Setelah menyelesaikan studi S1 Psikologi di Universitas Brawijaya, ada 2 pilihan yang harus saya hadapi. Pertama, bekerja atau kedua melanjutkan studi magister.. Sebagai anak muda yang masih diliputi rasa euforia setelah lulus, saya tentu saja memilih untuk mencoba ke dunia kerja meskipun keinginan untuk melanjutkan studi master tetap tersimpan. Beberapa pengalaman mengikuti seleksi masuk ke dunia kerja mulai saya jajal, dari tes tahap awal administrasi, psikotes, hingga wawancara demi meniti karir.
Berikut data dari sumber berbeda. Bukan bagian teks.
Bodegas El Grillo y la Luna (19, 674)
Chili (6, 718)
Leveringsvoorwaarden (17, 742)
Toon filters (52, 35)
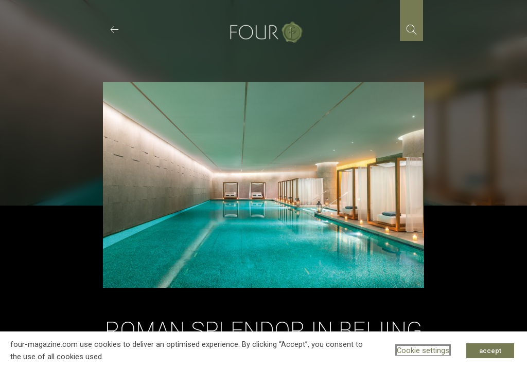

Tentu saja, beberapa pengalaman menarik saya dapatkan selama menghadapi tes kerja. Pengalaman yang membekali saya untuk menambah kapasitas diri. Berkenalan dengan teman-teman sesama sarjana dari Universitas lain, macam-macam soal tes, hingga menghadapi pertanyaan-pertanyaan unik yang diajukan oleh pewawancara. Saya baru mengetahui bahwa di dunia kerja, persaingan menjadi sangat ketat ketika kita dihadapkan dengan "pesaing" dari Universitas lain.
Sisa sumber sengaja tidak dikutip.